- **Work required**
Rewrite as a numbered list the lines starting with the line that contains "You are a GUI" and going on through the end of the entries. Skip blank lines and leave the pictures out.

- **Information shown**

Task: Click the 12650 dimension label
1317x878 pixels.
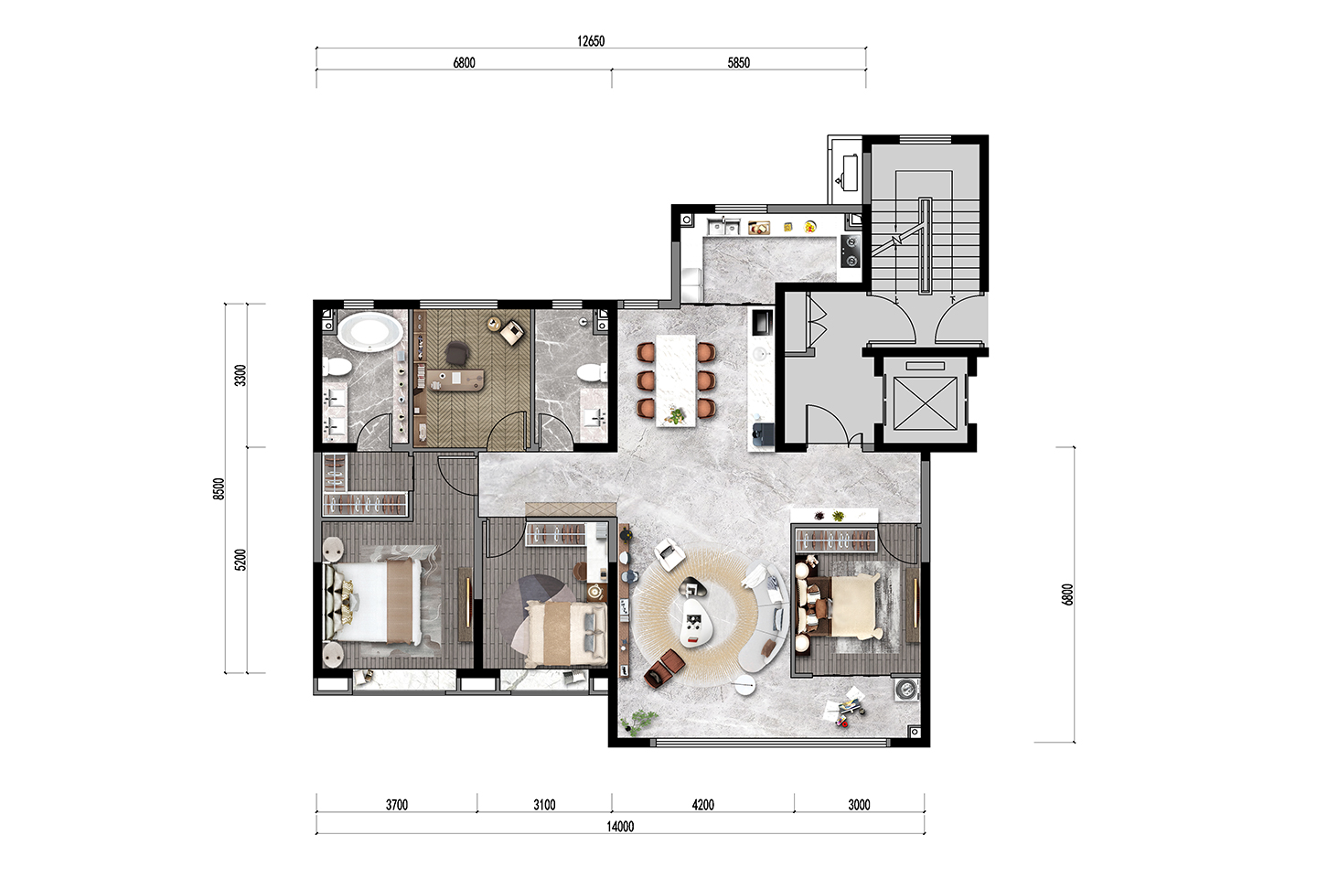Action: [590, 41]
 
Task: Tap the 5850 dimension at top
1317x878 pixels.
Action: [738, 63]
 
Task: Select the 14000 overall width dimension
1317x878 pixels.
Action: [620, 827]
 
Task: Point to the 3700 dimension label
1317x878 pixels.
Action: [397, 805]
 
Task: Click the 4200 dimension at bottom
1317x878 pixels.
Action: [702, 805]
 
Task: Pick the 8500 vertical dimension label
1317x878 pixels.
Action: [219, 488]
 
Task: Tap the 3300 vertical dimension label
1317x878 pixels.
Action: [241, 375]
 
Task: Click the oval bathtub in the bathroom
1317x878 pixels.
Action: [369, 332]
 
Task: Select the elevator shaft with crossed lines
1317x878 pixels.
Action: [925, 403]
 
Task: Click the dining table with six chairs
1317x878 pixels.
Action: [676, 380]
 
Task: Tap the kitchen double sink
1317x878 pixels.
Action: [723, 226]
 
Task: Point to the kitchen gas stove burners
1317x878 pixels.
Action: [851, 251]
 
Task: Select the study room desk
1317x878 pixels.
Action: [455, 380]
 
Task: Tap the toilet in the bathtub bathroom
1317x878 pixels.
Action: [337, 367]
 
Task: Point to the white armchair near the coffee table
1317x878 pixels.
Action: [669, 554]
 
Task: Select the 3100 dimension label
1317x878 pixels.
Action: [544, 805]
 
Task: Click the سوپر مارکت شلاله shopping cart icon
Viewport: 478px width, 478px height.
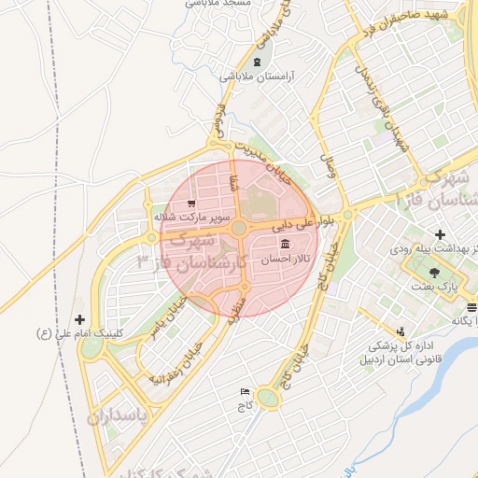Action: coord(191,203)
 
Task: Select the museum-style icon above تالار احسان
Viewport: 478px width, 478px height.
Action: coord(285,244)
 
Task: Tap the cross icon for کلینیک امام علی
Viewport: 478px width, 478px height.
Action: coord(79,319)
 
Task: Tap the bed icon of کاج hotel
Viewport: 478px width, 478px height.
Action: coord(246,391)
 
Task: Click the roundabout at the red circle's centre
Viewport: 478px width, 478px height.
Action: coord(239,228)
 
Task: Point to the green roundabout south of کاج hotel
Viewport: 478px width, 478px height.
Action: coord(268,400)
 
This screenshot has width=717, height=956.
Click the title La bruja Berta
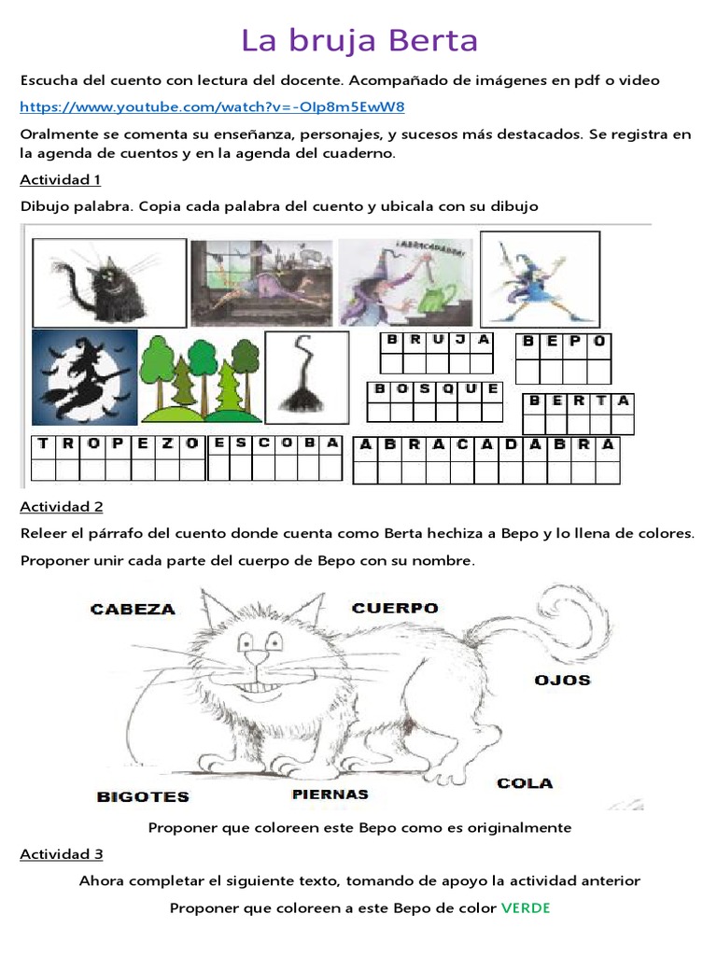click(359, 41)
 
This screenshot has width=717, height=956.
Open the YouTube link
click(212, 106)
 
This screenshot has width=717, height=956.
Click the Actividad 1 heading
click(60, 179)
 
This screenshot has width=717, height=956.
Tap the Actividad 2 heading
click(61, 507)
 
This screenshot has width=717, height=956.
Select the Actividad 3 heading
click(61, 854)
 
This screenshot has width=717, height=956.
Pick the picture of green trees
click(198, 375)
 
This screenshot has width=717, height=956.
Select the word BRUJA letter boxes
click(437, 352)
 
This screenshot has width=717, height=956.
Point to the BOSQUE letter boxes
click(434, 401)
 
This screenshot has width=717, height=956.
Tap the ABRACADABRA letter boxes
click(486, 458)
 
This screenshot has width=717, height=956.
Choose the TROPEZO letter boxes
click(118, 457)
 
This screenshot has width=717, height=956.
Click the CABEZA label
click(133, 610)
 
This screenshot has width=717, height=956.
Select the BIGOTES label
click(143, 797)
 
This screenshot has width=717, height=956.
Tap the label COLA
click(525, 783)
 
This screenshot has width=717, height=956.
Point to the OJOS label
click(562, 680)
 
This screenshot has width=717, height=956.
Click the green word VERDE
click(526, 907)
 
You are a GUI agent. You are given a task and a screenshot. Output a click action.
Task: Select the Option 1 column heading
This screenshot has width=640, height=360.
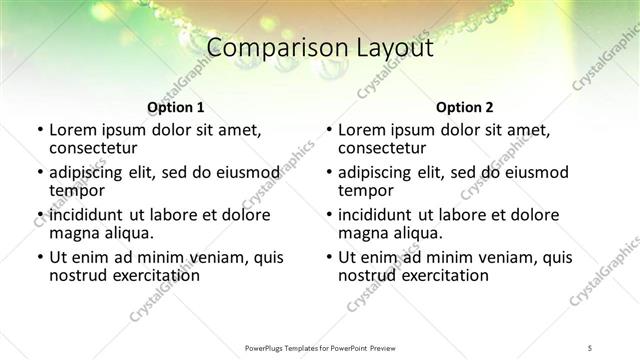(x=176, y=107)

- **The solution**
1. You are a GUI agent. You are given a task and a screenshot. Output a click action.
2. Task: Select the Option 1 column heading
3. This screenshot has width=640, height=360.
4. (x=176, y=107)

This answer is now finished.